How do you Know When to Avoid a Food / When You're Flaring?

[strawberrys78]

Hey everyone!

I was diagnosed with Crohn's about a year ago, after having symptoms for 2 years. I have a 20 cm gap of inflammation in my small bowel.

I'm having a really hard time trying to discover what I can and can't eat. I usually stay away from red meat because whenever I eat it I usually get sick. Same thing with anything greasy/fried, anything with melted cheese like pizza, lasagna or spaghetti, etc. However, apparently I wasn't watching it good enough because I landed myself in the hospital about a week ago for 6 days. I had a partial obstruction in my bowel. I had hardcore unexplainable pain, no diarrhea, everything was normal all day, I began throwing up and I couldn't handle the pain so I went to the ER.

So now I'm on prednisone, pentasa, ranitidine, flagyl, and trimebutine. I am trying to figure out what I can and cannot eat. I know it is different for everyone. One of my crohn's friends cannot eat dairy or wheat at all, but I always thought I could.

However, recently for some reason something is telling me that I should avoid dairy. I don't know.

How do you guys know if something is hurting you? Sometimes I'll eat something and it will give me tremendous pain and diarrhea, sometimes only pain, sometimes only diarrhea, sometimes I will just burp a lot, sometimes I will heat squishing and squirting noises and feel them or things moving below my belly button, sometimes I will get bloated. So what of those symptoms are normal? When should I get worried? If I bloat would that be considered something I should avoid even if I don't get pain or diarrhea from it?

I want to avoid another obstruction.
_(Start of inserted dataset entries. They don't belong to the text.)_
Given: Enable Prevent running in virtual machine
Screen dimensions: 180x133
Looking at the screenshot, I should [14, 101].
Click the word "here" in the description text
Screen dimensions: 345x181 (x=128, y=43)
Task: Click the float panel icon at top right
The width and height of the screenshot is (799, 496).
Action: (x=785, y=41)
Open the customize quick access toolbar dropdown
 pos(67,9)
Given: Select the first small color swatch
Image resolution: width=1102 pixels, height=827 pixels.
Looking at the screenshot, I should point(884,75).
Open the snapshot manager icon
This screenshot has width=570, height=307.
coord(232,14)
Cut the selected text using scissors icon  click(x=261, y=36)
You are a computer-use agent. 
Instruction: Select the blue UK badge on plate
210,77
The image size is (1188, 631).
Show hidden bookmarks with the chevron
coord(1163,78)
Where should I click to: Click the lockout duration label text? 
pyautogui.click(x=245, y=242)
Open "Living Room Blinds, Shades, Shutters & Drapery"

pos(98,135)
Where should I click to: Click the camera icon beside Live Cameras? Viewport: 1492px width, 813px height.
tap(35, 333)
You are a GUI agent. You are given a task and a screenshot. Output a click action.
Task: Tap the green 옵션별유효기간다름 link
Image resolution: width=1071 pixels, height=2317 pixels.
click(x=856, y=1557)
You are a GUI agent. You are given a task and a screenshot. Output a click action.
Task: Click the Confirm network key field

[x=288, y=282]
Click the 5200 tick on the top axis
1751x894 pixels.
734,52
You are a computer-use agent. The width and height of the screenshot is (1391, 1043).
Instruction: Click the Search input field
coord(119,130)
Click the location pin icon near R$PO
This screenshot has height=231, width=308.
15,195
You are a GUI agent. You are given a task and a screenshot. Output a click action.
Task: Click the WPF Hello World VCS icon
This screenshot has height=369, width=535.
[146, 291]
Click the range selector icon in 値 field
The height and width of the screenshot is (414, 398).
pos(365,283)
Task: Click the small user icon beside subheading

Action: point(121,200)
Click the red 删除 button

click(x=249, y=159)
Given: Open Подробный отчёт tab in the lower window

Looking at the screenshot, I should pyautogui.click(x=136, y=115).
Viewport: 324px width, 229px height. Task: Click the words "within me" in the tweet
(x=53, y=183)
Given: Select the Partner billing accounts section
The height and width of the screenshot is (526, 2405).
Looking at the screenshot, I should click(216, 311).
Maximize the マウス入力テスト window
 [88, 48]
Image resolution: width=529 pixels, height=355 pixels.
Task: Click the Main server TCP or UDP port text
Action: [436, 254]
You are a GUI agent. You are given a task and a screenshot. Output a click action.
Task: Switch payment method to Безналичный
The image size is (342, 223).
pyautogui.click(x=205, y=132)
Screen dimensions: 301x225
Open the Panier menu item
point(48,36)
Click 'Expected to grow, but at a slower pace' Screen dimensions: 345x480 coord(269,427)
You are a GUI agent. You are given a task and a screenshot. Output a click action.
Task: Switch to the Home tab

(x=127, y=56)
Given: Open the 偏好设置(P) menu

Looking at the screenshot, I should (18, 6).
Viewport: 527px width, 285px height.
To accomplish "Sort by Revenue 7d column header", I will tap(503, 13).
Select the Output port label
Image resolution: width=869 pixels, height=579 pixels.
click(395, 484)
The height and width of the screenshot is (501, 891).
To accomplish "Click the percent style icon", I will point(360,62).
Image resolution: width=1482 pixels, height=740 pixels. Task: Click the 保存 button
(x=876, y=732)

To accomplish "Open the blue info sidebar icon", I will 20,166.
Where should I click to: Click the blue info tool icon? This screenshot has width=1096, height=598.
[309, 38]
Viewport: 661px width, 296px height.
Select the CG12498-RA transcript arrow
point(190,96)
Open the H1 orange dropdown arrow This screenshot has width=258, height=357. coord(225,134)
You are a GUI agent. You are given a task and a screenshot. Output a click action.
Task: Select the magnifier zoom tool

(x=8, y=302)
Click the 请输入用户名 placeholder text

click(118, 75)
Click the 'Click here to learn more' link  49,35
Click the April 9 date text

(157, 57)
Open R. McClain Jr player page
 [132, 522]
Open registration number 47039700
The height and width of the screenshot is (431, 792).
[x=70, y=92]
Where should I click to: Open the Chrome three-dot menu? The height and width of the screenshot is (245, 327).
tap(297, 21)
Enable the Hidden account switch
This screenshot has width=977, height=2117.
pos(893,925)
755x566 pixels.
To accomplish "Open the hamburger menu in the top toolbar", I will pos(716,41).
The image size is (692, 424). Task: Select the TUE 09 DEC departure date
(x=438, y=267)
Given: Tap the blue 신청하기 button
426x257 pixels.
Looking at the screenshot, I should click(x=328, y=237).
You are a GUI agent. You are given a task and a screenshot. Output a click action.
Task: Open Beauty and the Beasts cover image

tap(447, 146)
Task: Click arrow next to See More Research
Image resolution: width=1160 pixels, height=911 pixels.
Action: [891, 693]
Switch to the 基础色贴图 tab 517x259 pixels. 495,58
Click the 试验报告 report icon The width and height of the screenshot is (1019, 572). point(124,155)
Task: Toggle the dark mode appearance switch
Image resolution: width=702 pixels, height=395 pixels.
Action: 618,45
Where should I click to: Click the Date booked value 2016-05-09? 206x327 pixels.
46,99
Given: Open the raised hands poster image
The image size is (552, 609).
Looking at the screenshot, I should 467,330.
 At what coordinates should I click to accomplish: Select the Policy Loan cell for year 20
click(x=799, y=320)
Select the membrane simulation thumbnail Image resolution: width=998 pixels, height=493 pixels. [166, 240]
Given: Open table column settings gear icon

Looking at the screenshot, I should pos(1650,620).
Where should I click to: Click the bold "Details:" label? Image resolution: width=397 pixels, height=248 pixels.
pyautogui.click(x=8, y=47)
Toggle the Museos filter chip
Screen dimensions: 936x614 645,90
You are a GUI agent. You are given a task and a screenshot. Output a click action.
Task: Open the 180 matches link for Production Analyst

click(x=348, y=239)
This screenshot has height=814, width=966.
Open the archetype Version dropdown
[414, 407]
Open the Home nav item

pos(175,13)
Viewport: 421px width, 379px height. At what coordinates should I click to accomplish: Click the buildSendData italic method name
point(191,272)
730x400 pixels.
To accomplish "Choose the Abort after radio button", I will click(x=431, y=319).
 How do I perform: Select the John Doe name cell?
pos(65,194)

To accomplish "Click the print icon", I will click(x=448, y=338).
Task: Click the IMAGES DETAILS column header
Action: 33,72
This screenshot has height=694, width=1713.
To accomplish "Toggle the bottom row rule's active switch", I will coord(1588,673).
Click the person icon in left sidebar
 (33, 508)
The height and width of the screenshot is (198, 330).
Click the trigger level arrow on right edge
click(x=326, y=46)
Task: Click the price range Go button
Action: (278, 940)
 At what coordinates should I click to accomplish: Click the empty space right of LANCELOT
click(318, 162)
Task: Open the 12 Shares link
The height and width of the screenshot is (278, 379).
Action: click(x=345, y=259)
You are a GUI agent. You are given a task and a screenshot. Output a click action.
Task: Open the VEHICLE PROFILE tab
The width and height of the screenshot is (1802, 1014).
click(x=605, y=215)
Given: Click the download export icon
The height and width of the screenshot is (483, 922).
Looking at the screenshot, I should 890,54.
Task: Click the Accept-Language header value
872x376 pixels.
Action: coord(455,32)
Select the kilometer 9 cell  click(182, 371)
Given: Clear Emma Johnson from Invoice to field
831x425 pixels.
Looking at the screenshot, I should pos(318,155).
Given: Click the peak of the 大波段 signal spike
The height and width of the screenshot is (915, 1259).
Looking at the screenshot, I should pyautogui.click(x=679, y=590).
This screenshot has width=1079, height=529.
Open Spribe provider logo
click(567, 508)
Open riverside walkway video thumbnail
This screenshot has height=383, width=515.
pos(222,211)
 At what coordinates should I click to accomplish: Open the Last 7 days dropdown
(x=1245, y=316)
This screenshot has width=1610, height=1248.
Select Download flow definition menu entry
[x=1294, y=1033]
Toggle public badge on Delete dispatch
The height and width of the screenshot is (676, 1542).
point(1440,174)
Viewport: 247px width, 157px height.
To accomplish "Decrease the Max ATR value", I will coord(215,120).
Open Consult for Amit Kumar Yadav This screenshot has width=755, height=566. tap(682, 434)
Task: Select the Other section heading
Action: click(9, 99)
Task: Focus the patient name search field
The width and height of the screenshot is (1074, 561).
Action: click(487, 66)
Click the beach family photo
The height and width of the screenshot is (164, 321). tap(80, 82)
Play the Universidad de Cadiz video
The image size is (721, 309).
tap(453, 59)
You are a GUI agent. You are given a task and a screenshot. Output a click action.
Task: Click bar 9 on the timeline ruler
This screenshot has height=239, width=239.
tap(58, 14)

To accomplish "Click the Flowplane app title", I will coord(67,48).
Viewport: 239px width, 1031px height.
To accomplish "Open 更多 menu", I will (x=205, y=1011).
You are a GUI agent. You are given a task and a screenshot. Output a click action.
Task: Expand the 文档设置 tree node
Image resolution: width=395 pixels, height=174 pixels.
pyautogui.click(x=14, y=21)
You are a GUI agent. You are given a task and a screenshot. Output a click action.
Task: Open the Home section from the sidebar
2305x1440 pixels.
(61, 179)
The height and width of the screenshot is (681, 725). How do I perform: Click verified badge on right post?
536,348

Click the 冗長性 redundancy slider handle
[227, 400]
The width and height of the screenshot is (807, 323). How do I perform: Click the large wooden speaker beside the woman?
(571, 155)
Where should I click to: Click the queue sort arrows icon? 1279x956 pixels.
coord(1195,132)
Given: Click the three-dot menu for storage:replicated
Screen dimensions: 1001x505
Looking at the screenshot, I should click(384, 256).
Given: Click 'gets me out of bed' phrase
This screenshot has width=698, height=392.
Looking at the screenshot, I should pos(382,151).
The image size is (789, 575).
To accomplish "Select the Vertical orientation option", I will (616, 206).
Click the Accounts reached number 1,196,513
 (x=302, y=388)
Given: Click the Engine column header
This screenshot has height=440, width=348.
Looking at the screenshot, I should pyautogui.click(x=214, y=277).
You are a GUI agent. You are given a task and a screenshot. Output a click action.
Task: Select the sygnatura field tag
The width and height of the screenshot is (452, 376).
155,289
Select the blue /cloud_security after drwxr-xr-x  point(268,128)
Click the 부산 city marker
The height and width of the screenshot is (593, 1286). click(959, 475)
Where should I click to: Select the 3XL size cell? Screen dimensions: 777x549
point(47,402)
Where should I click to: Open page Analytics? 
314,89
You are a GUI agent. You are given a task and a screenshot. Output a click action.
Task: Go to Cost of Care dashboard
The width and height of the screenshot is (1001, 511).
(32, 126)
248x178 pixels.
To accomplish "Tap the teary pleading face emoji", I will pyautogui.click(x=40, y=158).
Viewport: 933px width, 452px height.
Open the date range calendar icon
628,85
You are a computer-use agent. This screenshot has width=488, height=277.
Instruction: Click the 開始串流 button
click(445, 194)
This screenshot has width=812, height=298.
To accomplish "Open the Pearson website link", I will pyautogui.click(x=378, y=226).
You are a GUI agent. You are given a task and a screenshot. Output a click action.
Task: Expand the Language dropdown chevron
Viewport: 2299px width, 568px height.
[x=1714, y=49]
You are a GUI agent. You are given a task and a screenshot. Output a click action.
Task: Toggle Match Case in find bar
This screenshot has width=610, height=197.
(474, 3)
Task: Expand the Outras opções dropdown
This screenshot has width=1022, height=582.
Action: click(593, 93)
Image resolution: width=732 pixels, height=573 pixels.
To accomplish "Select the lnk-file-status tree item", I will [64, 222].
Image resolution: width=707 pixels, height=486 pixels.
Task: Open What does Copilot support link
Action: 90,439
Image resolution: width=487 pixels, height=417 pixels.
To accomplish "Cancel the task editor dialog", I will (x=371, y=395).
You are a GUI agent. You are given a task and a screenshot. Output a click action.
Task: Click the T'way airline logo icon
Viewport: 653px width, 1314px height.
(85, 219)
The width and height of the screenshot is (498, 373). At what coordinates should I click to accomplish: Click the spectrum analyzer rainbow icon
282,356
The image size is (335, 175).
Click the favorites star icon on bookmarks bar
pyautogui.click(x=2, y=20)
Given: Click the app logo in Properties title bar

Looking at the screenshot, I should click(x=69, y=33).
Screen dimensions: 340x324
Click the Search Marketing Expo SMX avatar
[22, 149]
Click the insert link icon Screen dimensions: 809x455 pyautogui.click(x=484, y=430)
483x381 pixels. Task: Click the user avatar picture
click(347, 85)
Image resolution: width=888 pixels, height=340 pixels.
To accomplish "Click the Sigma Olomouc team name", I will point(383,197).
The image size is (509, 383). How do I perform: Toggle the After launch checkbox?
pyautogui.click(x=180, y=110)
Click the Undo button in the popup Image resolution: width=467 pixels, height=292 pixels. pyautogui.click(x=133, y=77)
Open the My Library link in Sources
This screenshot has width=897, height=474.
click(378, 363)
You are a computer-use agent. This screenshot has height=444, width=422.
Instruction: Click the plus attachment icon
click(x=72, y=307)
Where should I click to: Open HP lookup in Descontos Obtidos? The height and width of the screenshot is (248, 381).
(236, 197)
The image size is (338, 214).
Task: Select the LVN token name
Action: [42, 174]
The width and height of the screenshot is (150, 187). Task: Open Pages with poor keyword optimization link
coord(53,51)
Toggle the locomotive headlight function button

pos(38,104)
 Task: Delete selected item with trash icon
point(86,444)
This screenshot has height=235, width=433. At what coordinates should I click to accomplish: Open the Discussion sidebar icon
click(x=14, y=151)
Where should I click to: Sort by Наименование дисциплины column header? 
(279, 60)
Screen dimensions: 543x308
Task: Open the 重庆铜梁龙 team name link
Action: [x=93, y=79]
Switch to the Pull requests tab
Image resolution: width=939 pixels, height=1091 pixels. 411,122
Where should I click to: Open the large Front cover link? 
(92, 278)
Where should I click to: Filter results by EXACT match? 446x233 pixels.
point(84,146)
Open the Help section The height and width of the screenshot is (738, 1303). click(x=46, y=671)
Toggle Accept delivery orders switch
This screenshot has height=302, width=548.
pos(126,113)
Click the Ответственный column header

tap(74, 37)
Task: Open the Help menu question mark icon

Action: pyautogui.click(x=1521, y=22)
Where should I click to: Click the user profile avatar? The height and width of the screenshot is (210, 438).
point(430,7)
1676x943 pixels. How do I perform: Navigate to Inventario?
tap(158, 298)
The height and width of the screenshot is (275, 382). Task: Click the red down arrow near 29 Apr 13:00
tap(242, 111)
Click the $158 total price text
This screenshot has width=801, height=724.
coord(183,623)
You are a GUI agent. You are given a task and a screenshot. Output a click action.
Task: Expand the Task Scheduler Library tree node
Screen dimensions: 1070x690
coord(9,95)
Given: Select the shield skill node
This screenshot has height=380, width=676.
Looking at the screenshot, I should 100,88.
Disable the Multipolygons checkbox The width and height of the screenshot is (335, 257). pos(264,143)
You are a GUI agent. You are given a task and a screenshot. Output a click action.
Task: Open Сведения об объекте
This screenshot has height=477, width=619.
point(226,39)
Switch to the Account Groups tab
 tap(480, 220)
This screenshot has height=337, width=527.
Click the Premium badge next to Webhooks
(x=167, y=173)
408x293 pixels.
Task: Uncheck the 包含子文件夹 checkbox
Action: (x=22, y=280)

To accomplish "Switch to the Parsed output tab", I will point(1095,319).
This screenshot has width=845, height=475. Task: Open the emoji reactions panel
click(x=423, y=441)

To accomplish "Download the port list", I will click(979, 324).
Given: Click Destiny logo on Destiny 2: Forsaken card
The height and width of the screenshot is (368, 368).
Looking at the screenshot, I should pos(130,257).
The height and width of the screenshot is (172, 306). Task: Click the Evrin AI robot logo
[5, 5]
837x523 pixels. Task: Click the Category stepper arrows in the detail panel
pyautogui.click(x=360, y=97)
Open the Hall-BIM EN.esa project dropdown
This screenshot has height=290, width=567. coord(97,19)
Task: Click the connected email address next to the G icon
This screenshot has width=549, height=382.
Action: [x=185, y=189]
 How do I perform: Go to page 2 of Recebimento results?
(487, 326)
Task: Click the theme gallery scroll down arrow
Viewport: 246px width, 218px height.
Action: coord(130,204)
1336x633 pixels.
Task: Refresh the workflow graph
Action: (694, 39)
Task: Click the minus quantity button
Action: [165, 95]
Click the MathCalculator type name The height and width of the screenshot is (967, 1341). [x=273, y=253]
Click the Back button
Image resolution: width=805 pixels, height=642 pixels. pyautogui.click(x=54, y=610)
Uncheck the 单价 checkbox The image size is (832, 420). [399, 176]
Also, what classifies a flare? I haven't went a couple of weeks without getting sick in some form the past two years, weather it be any of the symptoms that I stated above, or back/knee pain, or extreme fatigue... does this mean that I am just going through one giant flare?

Thanks for reading everyone.. I'm really clueless when it comes to Crohn's, no one in my family has it (although my mom has MS), I never had to watch what I am eating and my parents never ate super healthy.. also it is hard being only 21 years old.

 

[Cross-stitch gal]

I'm sorry to hear that you are faced with this challenge and am afraid that finding out what you can and can't eat is more like a trial and error type process. :ybatty: You are totally correct though, each person is different.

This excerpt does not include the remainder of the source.